**SET TASK:**
List every line in the entries below that contains the word "width".

**********

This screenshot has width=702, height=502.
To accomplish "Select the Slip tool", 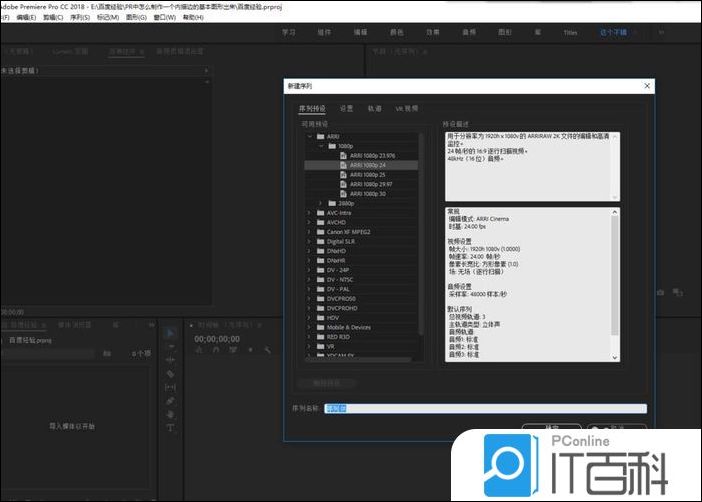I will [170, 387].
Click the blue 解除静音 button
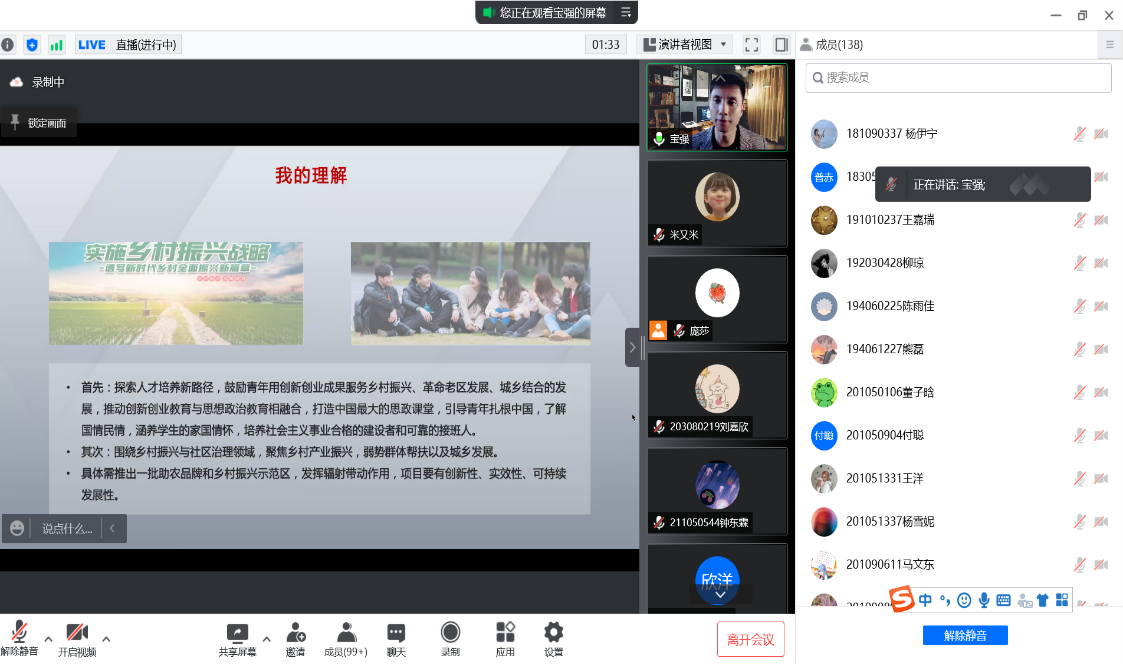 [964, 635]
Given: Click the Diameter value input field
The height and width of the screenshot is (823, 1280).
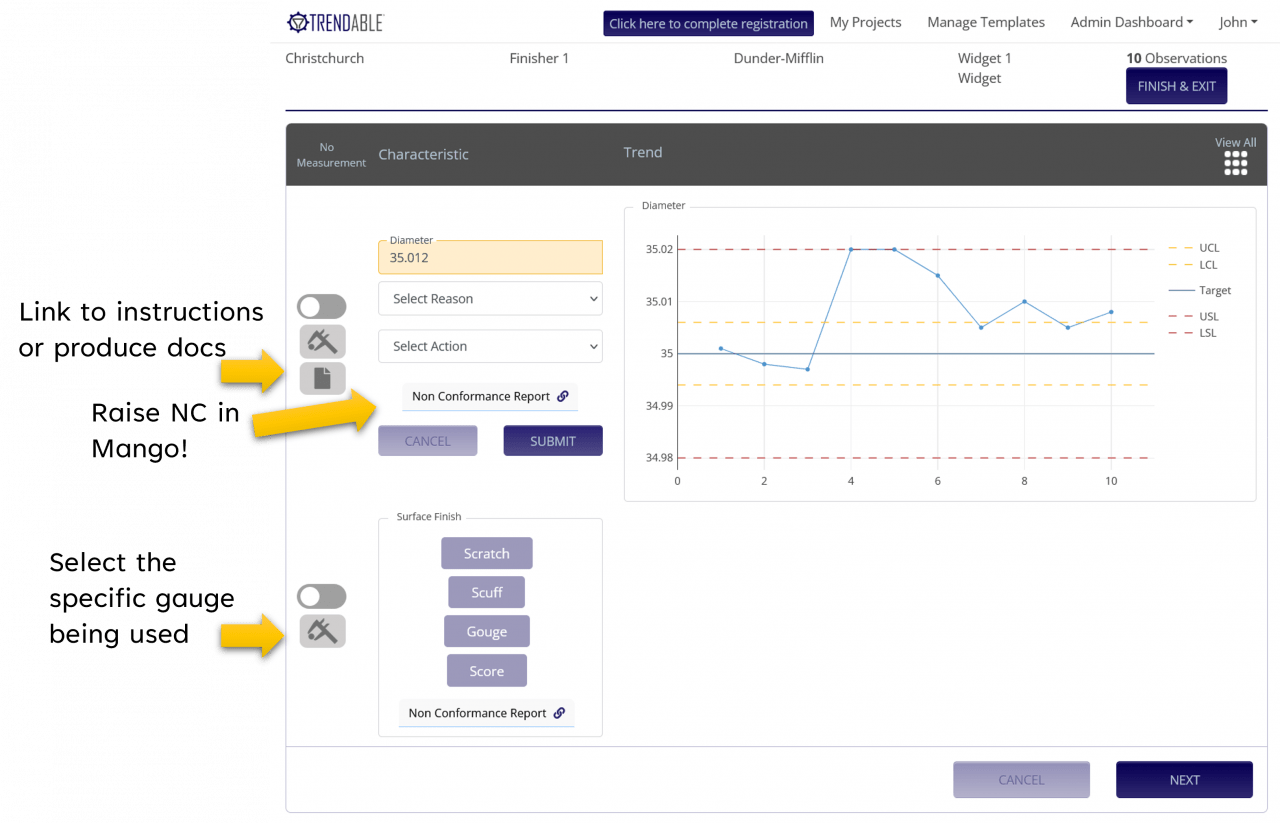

**********

**WRITTEN ANSWER:**
This screenshot has width=702, height=502.
The height and width of the screenshot is (823, 1280).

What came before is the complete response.